Pulmonary sequestration (PS) is a rare congenital malformation with an incidence of 0.1%, representing 0.15–6.4% of all pulmonary malformations, with only 10% manifesting in adulthood1,2. It is characterized by a non-functioning pulmonary parenchyma vascularized by an aberrant artery branch from the systemic circulation1. These are classified into intralobar and extralobar, with intralobar being the most frequent. Concomitant congenital anomalies are associated with extralobar PS in 43% of cases, however in intralobar PS are only seen in 17%3. The combination of pulmonary sequestration with pectus excavatum is described in children, although the presentation in adulthood is rare. We present a case of intralobar PS that occurred in adulthood with concomitant pectus excavatum.

A 39-year-old female non-smoker with past medical history of pectus excavatum was presented to the pulmonology outpatient department with dry cough and left pleuritic chest pain. Respiratory examination showed decreased breath sounds in the lower left hemithorax. Chest radiograph exposed a homogeneous opacity in the lower third of the left hemithorax. Chest Computed Tomography (CT) scan was performed and revealed a small collapse of the left lower lung associated with small pleural effusion. CT scan also determined the pectus severity index (PSI) as 2.9. Due to a suspicion of left pleural effusion, ultrasound-guided thoracentesis was scheduled. However, chest ultrasound excluded the presence of pleural effusion, exposing parenchymal consolidation and thoracentesis ended up not being performed. CT scan was repeated, this time with intravenous contrast, and showed an anomalous vessel originating from the distal thoracic aorta irrigating posterior and medial segment of left lower lobe, compatible with intralobar PS (Figures 1 A, B and C). Pulmonary function tests showed no significant ventilatory changes. Transthoracic echocardiogram was performed and showed a good global systolic function, without changes in segmental contractility or valvular abnormalities. The patient was referred to the thoracic surgery and was proposed Video-Assisted Thoracoscopic (VATS) left lower lobectomy with anomalous vessel lacquering (Figures 1 D and E). Although she had PSI lower than 3.25 and no cardiorespiratory function alteration or concerns about appearance, the possibility of pectus excavatum surgical correction was suggested, which the patient refused. The procedure was uneventful and the patient was discharged on 8th post-operative day; currently being under surveillance with resolution of symptoms.

Figure 1

CT scan with contrast revealed a homogeneous mass (A) and the presence of aberrant arterial branch of the distal thoracic aorta (arrow) irrigating posterior and medial segment of left lower lobe (B, C). VATS photo showed a pulmonary consolidation of medial and posterior segment of left lower lobe (black arrow and yellow arrow, respectively, D) and aberrant arterial branch of the distal thoracic aorta (E)

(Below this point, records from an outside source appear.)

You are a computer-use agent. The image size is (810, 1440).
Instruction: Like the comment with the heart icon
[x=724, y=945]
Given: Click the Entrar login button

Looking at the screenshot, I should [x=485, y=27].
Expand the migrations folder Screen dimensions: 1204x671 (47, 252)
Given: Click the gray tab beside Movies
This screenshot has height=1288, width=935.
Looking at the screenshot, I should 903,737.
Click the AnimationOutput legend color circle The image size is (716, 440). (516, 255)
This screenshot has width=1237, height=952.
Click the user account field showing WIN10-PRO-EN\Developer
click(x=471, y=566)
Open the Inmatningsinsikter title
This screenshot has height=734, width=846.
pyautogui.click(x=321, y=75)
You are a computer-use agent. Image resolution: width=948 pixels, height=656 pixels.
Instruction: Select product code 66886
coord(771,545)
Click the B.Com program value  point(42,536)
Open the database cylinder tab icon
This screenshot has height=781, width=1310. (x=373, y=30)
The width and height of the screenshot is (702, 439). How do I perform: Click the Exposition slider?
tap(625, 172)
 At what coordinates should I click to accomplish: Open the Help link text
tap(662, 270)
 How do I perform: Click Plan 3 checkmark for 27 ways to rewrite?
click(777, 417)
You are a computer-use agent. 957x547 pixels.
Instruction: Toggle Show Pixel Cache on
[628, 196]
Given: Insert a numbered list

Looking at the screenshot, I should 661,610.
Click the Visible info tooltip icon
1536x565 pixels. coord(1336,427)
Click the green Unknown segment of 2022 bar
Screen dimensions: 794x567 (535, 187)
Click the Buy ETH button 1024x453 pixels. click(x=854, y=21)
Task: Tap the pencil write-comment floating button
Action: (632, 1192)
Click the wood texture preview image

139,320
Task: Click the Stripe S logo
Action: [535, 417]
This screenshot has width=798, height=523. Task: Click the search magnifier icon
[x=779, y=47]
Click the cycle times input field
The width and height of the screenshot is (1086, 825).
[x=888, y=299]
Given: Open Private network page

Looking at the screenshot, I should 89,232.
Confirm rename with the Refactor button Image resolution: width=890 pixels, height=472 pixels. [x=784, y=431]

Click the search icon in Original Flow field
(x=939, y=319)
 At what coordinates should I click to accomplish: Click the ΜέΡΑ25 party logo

A total of 12 cases of PS associated with pectus excavatum were identified in English literature, all in pediatric age, 11 of those associated with intralobar subtype2-5. The causes of pectus excavatum include connective tissue disorders and neuromuscular diseases. In addition, it can also occur in response to an underlying lung condition4. The etiology is not clear, there are currently several hypotheses. However, considering that it is only associated with intralobar PS, Iva and Watanabe4 suggest that the combination of anatomical and physiological factors, such as changes in ventilatory mechanics caused by sequestration, contribute to thoracic deformation both in embryogenic development and after birth.